182、北古世(きたこせ)制圧
永禄五年 (1562年) 六月上旬 丹波国 今岡城 伊勢虎福丸
「まずは柏原を攻めるべきと存ずる。その後、古世城を攻めましょうぞ」
福井弥太郎が鼻息荒く言う。因幡守の次男坊だ。薙刀の使い手で武芸に秀で、軍学に明るい。まだ十三だが、初対面で打ち解けた。
「山本城の宇野豊後守の倅は我らと幼馴染にございますれば、奴を通じ、この辺りの兵を抑えた方が肝要と思いまする」
並河掃部入道の孫で並河八郎が言う。十五歳だが、大人びた顔立ちだ。勘だけど、こいつ史実の並河掃部易家じゃないだろうか。明智光秀の軍の一翼を担った武将だ。伊勢家も人材が集まりつつある。
「柏原か。ふむ。良かろう。それと山本城なのだが、そうだな……弥太郎よ。そなた、使いを頼めるか」
「御意」
山本城の宇野豊後守を味方に付ければ、一気に形勢は逆転する。古世城の関一族も窮地に陥るだろう。
「まずは北古世を攻める。それから柏原を手に入れるぞ」
「良きお考えかと」
弥太郎が言うと、八郎が頷く。北古世に進軍し、関一族を降伏に導く。戦がなければ、ないに越したことはないからな。

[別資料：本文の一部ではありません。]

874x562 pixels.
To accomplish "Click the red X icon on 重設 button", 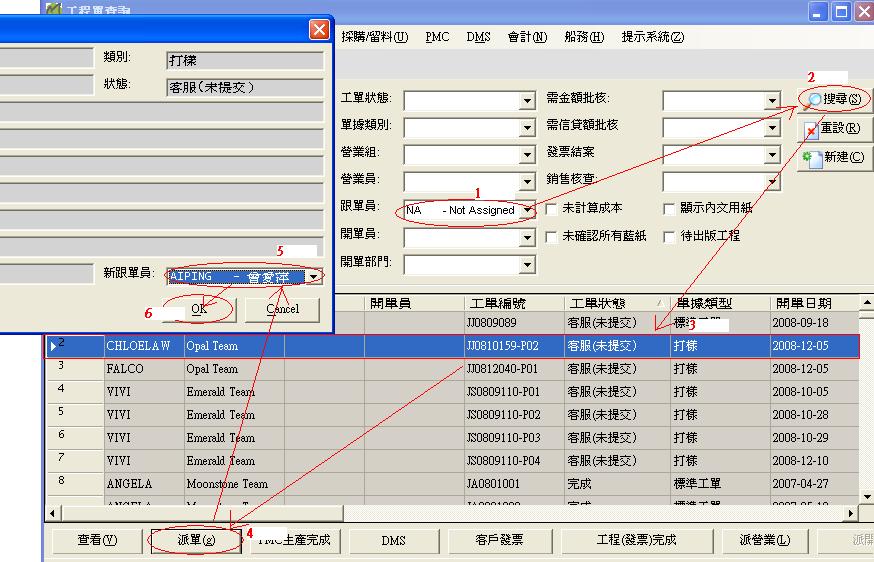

永禄五年 (1562年) 六月上旬 丹波国 北古世 伊勢虎福丸
北古世を制圧できた。北古世の地侍も次々と降伏している。古世城の関一族は城に籠っている。楠木正成の子孫らしく、軍学に長けているのだそうだ。こんなところに楠木正成の子孫がいるとはな。できれば味方としたい。
「若、宇野豊後守の方はどうでしょうか」
河村権之助が本陣に姿を見せた。権之助の後ろには福井因幡守、大沢内記がいる。
「まだ返事はない。弥太郎の帰りを待って柏原を攻めよう。関一族の様子はどうだ?」
「未だこちらに靡いてはきませぬな。六角が兵を挙げると言われておりますし。我らが近江に向かうのを待っているのでしょう」
「六角か。伊勢家の利を狙うか」
「右衛門督も銭に目のない男でございますからな。敦賀との利を得たいのでございましょう」
六角と関一族が連携すれば、窮地に陥るのはこちらだ。波多野孫四郎が古世城の援軍に来るといくら俺でも困る。六角には大人しくして欲しいが。
それと毛利だが、大友との和議が成立したらしい。義輝や細川藤孝が直接大友のところに行って説得したようだ。西国の情勢も激変する。
毛利は尼子家には吉川元春、熊谷信直の兵を配置し、上洛の動きを見せていた。
越後の上杉家は北条との戦いで離れられない。義輝が頼るとしたら、毛利と大友だろう。
「六角も欲が強い。まあいい。まずは北古世の地を固める。それと柏原に物見を放つ」
三人が返事をする。亀山方面を伊勢軍で固める。波多野孫四郎が出てくる前に勝負をつける。亀山一帯の攻略は順調だ。このまま攻略を続けよう。